If permission is extended, record the new expiry and schedule the next follow-up. If it isn't extended and they can't demonstrate ongoing right to work, you may need to end employment.

Small teams can track expiry dates in a spreadsheet. As you grow, integrated payroll software (like Relentify's platform) tracks right to work expiry dates alongside other employee records and sends reminders before checks are due, which eliminates the forgotten-deadline problem. Solid record-keeping and compliance across all employment matters—from right to work through workplace pensions and tax—means fewer surprises and stronger protections.

Non-compliance carries serious consequences:

  • Civil penalties: Heavy fines per illegal worker, often tens of thousands. Repeat offences trigger higher penalties.
  • Criminal prosecution: Knowingly or recklessly employing someone without right to work can result in criminal charges and potential prison sentences.
  • Reputational damage: Immigration enforcement actions tend to be publicised, which damages trust and your brand.

The statutory excuse is your shield. Conduct every check properly, keep your records, and you're protected.

Frequently Asked Questions

Q: Can I accept a digital photo of a document instead of the original? No. You must see and inspect the original document in person. Digital images don't allow you to check for forgery or tampering, and they don't satisfy legal requirements.

Q: What if an employee refuses to provide documents? You cannot allow them to start work. No right to work check, no employment. There are no exceptions.

Q: If I conduct an online verification, do I still need to keep document copies? Check your jurisdiction's guidance. Some online systems replace document checks entirely; others require both. When in doubt, do both—it only costs a few minutes and strengthens your compliance position.

Q: How often do I need to re-check an employee with unrestricted right to work? Never. A List A document means one check, done. No follow-ups.

Q: What happens if I discover an employee's right to work has expired? You must act immediately. The employee can no longer work (because they don't have the legal right to).
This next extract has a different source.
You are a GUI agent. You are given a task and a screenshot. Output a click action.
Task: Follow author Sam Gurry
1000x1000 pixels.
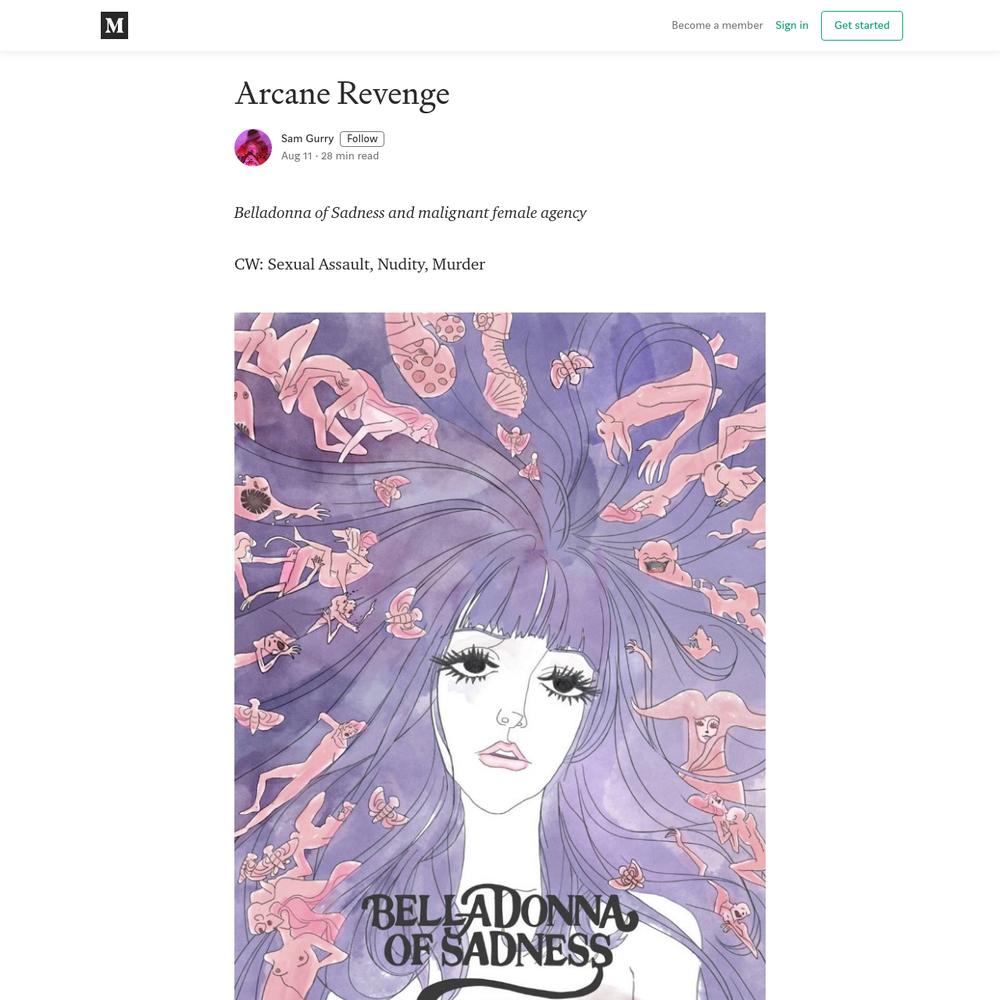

You need to end the employment or, if possible, work with them to restore their right to work status. Do not continue employing them.

Q: Can I rely on information the employee told me verbally? No. You must check actual documents. Verbal statements aren't a substitute.

Q: Who is responsible for conducting the check—HR, the hiring manager, someone else? You (the employer) are responsible. You can delegate the task, but you remain legally liable. Make sure whoever does it understands the process.

Q: Do I need to check right to work for contractors and freelancers? This varies by jurisdiction and contract structure. In the UK, the rules apply to employment contracts. For self-employed contractors and freelancers, different rules may apply—check your local guidance.

Staying compliant: practical tips

  • Check before day one: Build right to work checks into your offer-acceptance process, not your onboarding. The check must be done before they start.
  • Use a checklist: Create a standard checklist so nothing is missed and every hire follows the same process.
  • Train anyone involved in hiring: They need to understand what documents to accept and how to spot fakes.
  • Be consistent: Apply the same process to every new hire. Consistency protects you legally.
  • Track expiry dates: Set calendar reminders or use software that does this automatically. Forgotten follow-up checks are the most common compliance failure.
  • Store records securely: Comply with data protection requirements (GDPR in the UK, etc.) when keeping copies of identity documents.
  • Contact the authority if unsure: A one-minute call to verify a document beats a significant fine.

Right to work checks are non-negotiable. They take minutes per employee and give you the statutory excuse that protects your business. Build them into your onboarding, treat them seriously, and you'll stay compliant. Skip them or rush them, and you're gambling with your company's future.